— start of Extracted material —
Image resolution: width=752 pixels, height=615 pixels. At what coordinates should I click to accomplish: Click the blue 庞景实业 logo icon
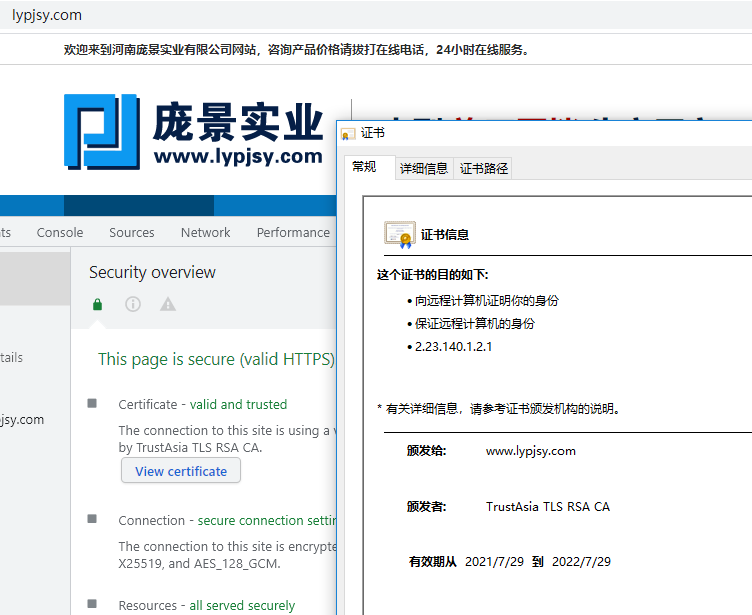pyautogui.click(x=101, y=131)
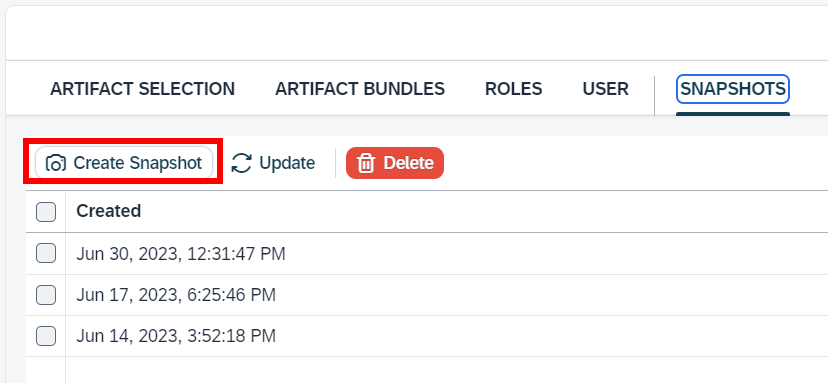Check the Jun 17, 2023 snapshot checkbox

click(x=46, y=294)
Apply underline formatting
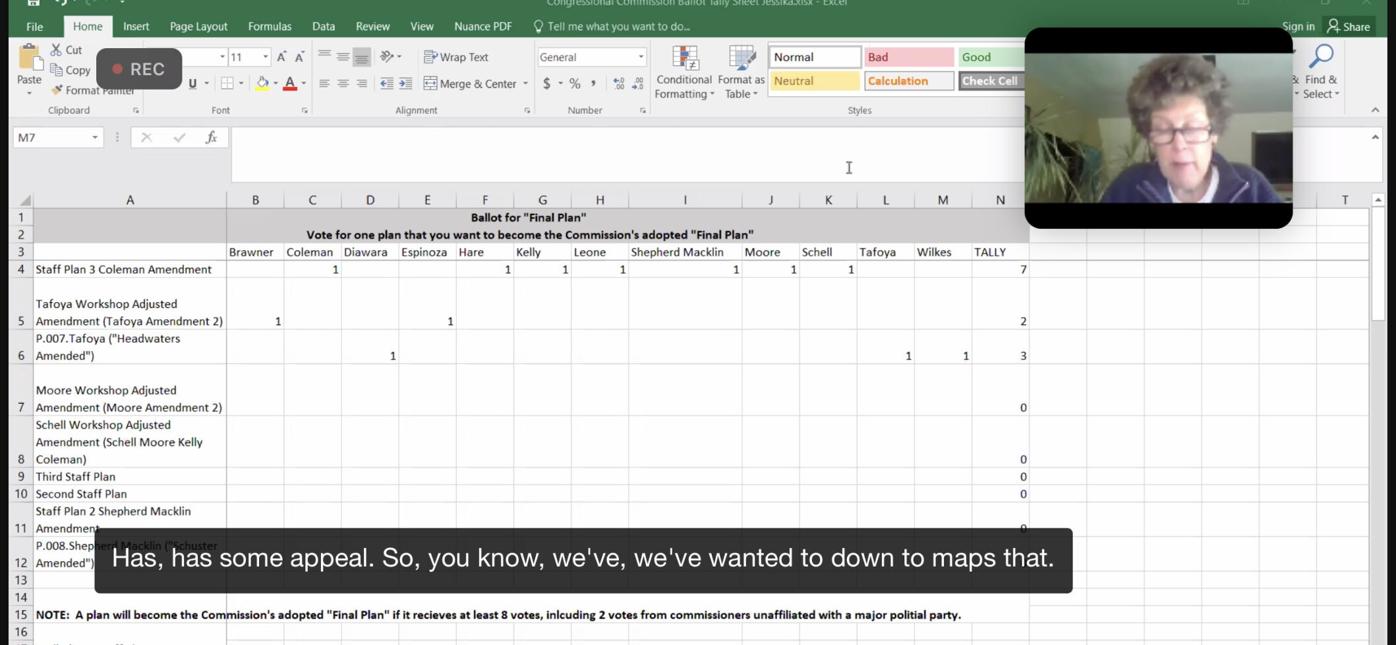The height and width of the screenshot is (645, 1396). coord(192,84)
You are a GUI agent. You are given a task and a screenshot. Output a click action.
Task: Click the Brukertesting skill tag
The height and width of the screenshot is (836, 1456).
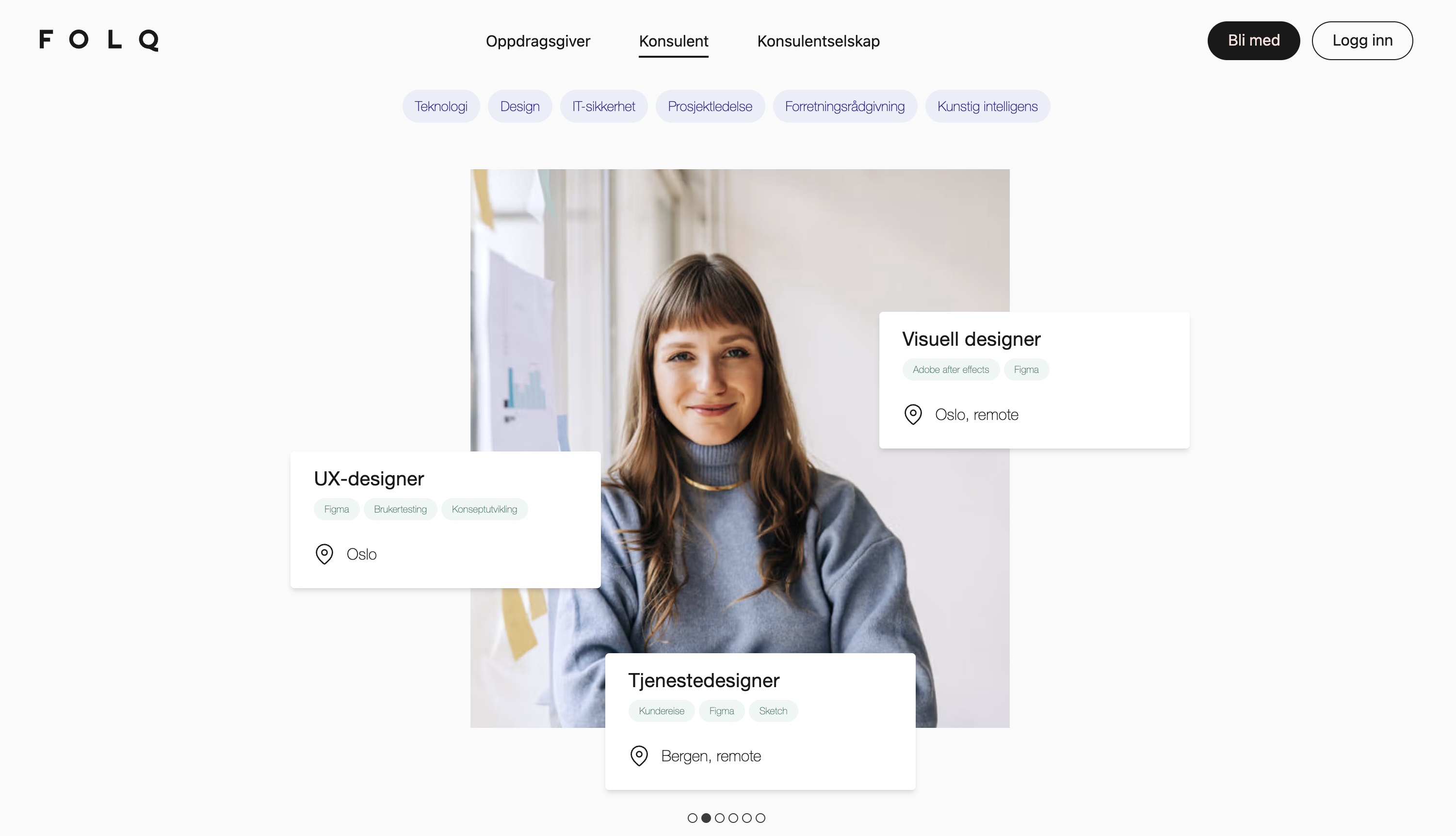(x=400, y=509)

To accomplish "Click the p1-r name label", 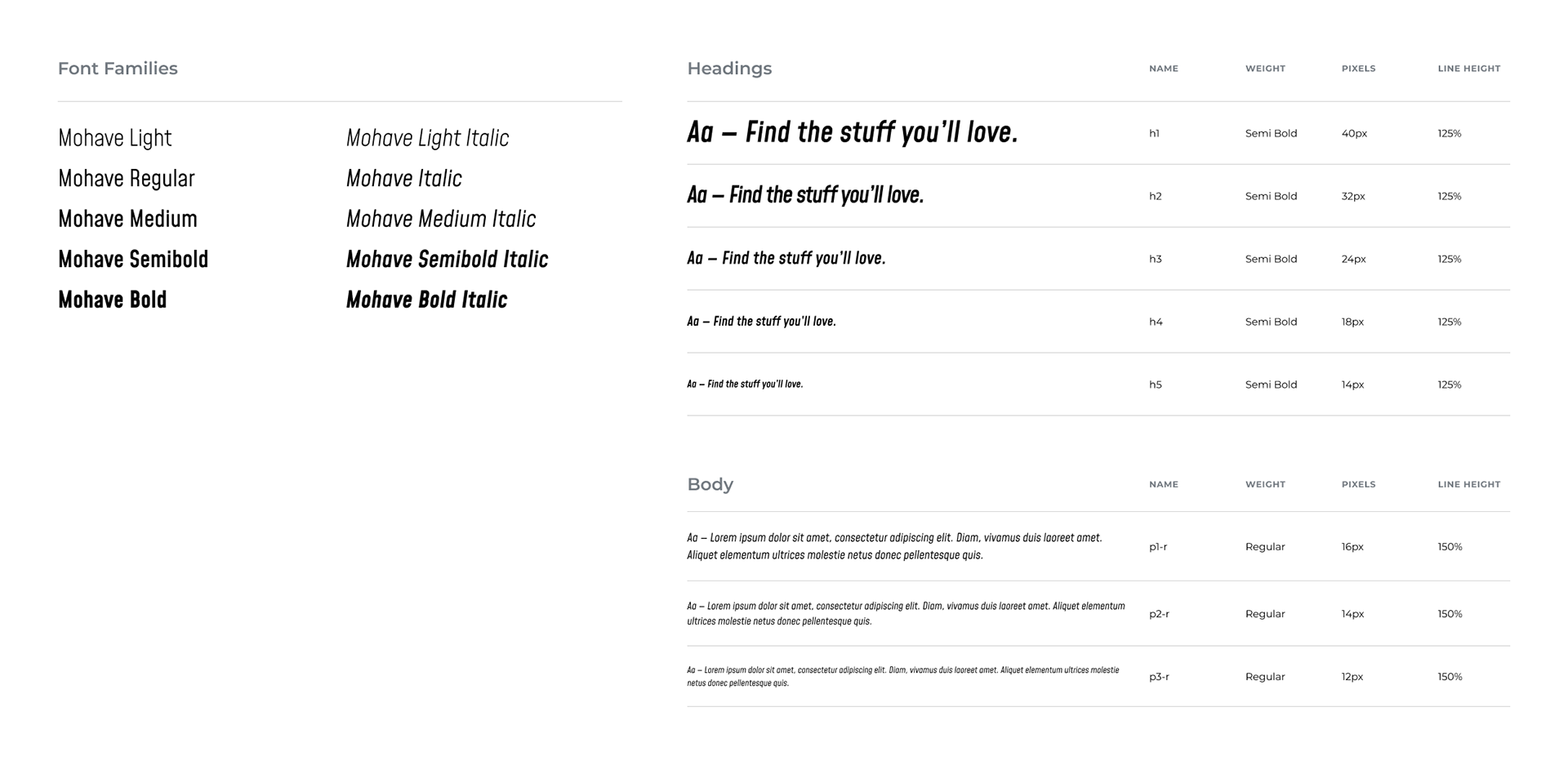I will [1158, 547].
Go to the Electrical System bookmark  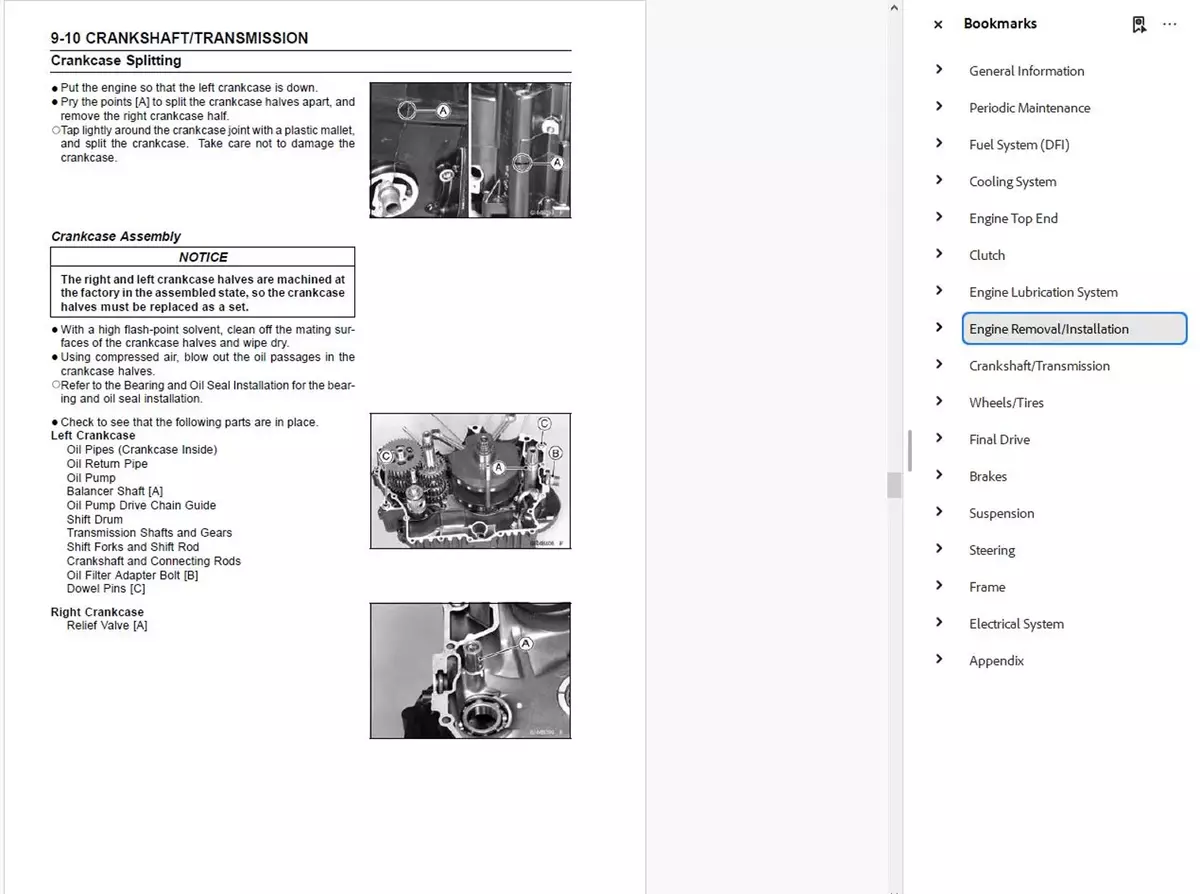pos(1016,624)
— end of Extracted material —
Return the records from their beginning through the line that contains "click(x=46, y=294)", inclusive, reproducing each line unchanged. Leave the pictures out of your answer.

■ **Expected answer**
Image resolution: width=752 pixels, height=615 pixels. At what coordinates should I click to accomplish: Click the blue 庞景实业 logo icon
pyautogui.click(x=101, y=131)
Check the Jun 17, 2023 snapshot checkbox

click(x=46, y=294)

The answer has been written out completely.